On that front, however, there are some interesting precedents. Nuclear weapons treaties, despite their failures and rapidly increasing fragility, are an instructive case because, until now at least, 80 years after the obliteration of Hiroshima and Nagasaki, they have prevented a repeat of such actions and a potential global nuclear Armageddon. We now need to respond much more broadly to the fact that physical containment is a self-defeating process and is quickly becoming untenable not just in the context of nuclear weapons, but in general. 

We do not yet seem to be approaching such a concord, except perhaps by the painful and dubitable route of calamity. History shows that innovative frameworks for regulating human relations tend to emerge and find broad support in the period after a major conflagration. But there is no genuine precedent for the current and emerging state of war technology. A global conflagration today could take multiple forms and be initiated by numerous state and non-state actors. 

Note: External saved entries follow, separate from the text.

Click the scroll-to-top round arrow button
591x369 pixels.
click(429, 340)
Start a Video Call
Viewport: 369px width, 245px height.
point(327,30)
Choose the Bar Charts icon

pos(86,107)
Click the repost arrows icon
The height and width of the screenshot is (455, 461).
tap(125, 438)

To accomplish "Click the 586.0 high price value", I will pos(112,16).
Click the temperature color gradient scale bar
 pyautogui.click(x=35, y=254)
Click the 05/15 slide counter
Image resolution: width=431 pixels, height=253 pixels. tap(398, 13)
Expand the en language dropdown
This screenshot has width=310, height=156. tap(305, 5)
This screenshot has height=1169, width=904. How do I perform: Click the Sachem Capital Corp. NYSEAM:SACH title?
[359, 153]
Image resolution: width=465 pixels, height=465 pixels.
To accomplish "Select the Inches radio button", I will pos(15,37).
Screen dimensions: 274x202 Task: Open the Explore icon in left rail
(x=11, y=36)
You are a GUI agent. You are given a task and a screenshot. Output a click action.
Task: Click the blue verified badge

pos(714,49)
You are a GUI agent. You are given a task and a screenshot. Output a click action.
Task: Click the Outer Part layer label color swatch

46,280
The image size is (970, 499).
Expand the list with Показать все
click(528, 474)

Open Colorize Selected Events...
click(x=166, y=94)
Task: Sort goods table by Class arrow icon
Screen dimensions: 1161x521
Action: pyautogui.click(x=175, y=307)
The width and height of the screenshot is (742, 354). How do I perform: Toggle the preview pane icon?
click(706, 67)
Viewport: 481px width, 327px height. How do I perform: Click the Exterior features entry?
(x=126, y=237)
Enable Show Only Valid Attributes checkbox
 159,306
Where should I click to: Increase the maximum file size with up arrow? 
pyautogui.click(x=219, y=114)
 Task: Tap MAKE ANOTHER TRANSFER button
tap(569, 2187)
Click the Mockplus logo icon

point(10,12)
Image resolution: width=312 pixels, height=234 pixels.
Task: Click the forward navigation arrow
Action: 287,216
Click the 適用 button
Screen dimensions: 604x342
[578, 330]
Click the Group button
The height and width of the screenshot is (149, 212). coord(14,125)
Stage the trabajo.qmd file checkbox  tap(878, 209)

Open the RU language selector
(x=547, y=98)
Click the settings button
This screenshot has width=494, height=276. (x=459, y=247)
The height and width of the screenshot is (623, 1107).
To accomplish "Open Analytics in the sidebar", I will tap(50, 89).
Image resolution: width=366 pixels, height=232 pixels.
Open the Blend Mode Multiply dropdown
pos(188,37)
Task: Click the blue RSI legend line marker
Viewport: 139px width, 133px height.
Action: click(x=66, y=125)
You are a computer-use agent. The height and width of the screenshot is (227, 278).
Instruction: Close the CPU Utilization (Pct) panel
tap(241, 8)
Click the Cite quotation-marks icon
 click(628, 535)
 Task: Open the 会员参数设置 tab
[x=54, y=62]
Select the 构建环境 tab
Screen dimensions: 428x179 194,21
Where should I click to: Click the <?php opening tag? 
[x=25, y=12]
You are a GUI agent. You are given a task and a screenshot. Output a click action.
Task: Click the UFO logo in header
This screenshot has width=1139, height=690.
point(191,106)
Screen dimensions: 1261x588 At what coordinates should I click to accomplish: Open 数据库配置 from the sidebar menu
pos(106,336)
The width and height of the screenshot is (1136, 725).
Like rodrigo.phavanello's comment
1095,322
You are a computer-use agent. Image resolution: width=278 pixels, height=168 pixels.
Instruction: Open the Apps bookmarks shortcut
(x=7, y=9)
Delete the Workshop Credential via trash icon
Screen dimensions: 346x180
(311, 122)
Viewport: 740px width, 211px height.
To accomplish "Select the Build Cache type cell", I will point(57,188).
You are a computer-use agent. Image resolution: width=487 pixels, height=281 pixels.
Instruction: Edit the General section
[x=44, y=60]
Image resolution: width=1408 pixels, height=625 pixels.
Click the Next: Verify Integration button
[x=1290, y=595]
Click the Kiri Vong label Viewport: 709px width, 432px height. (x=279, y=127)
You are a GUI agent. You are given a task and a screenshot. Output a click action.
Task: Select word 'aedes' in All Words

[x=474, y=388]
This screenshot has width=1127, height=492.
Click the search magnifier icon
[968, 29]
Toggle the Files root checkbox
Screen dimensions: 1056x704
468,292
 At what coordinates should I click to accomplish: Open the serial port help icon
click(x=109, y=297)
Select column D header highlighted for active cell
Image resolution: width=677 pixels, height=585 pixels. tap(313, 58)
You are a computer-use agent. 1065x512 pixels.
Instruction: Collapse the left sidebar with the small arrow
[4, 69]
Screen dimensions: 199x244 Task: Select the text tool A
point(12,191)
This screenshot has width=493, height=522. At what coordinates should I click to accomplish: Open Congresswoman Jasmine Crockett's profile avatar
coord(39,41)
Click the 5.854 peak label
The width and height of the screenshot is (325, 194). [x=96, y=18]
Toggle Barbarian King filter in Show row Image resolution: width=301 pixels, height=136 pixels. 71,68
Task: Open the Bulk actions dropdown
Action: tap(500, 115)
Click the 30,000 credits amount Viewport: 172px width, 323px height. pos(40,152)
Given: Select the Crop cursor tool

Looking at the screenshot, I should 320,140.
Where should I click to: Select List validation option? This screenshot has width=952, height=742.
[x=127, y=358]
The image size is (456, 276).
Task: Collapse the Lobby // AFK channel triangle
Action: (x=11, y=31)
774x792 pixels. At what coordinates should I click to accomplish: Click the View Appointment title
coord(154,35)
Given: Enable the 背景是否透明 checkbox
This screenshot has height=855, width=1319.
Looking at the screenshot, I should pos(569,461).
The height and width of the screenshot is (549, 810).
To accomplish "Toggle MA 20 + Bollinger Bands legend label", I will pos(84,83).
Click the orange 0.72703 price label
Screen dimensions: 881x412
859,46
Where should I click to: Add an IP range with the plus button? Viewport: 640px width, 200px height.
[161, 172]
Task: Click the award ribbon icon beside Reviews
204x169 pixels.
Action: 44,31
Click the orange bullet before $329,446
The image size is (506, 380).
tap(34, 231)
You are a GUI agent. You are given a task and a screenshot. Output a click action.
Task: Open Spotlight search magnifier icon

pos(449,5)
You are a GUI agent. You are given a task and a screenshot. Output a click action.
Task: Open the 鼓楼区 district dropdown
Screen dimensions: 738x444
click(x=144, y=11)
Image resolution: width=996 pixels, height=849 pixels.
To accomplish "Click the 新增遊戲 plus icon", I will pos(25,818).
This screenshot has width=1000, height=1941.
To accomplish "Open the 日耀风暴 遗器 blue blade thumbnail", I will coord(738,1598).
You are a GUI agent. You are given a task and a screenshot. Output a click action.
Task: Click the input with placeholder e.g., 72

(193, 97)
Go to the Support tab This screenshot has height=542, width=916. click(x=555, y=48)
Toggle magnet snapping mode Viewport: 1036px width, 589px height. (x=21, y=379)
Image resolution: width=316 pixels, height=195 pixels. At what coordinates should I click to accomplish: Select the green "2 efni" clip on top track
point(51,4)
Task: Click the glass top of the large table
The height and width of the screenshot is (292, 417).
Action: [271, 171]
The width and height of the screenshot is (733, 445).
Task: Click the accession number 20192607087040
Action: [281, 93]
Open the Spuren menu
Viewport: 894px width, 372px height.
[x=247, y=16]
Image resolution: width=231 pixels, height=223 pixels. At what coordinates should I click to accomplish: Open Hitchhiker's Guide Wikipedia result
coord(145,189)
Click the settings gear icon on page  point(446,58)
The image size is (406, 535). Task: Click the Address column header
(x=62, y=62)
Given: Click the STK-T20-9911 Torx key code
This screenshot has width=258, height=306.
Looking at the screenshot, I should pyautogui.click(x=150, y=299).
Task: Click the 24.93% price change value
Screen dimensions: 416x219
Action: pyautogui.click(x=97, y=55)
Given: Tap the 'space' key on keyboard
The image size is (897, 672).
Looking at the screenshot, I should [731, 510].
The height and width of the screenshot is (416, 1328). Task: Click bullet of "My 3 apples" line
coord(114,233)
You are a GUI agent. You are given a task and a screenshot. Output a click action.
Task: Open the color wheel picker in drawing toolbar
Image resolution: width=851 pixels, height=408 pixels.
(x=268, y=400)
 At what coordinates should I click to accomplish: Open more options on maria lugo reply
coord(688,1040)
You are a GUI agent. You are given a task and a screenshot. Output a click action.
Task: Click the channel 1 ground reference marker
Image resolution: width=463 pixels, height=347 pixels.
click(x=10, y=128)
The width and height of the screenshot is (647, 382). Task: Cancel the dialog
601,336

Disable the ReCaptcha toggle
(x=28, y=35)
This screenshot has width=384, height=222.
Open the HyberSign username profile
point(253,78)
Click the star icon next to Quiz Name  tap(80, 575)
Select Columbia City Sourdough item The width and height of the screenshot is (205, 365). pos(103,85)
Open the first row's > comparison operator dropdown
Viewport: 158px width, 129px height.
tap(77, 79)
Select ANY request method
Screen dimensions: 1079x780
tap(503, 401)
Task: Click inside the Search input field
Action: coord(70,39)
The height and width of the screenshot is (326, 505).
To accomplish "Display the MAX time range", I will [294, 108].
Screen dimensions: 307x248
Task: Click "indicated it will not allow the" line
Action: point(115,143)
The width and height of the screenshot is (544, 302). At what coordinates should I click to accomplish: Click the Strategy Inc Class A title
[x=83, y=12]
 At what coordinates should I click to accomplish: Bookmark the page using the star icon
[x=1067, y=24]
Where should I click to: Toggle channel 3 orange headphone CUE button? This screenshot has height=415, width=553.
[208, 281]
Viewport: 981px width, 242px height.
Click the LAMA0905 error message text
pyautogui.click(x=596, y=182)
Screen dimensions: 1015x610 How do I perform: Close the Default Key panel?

It may be very hard or impossible to come back from such a disaster. Waiting out the cycles of history may seem ok if one chooses to adopt a detached long-term perspective, but we cannot count on such cyclical developments anymore. History may end with the next downward turn, and not at all in the manner that Samuel Huntington predicted.

The duty of scientists and all rational thinkers and champions of peace is to lay out pathways toward de-escalation, and that means deceleration of the frantic technological supremacy race. We are not doing this, or not systematically and publicly enough. The vast majority of people and nations would welcome genuine rule of law, and we should be emboldening them to step up to the challenge by making the rational case for this more human approach to security.

EXTRA, the World Academy of Arts and Science’s Working Group on Existential Threats and Risks to All, is therefore planning to organise a foresight session on the question of how the war technology machine may be stopped, and how the usurpation of lawful government by (suit-wearing) organised crime can be stopped. Various UN reform options need to be discussed in such a forum, drawing on lessons learnt from recent experiments such as the recent push for a universal nuclear weapons ban by non-nuclear-armed nations. 

The world may just be ready to embrace inner containment now, seeing that it has become a matter of human survival. It certainly needs to be tried.

First version published as: T.A. Reuter 2024. ‘The Crisis of Containment – Time for a new approach?’ Cadmus: Journal of the World Academy of Arts and Science 5(3, Part 2):44-46.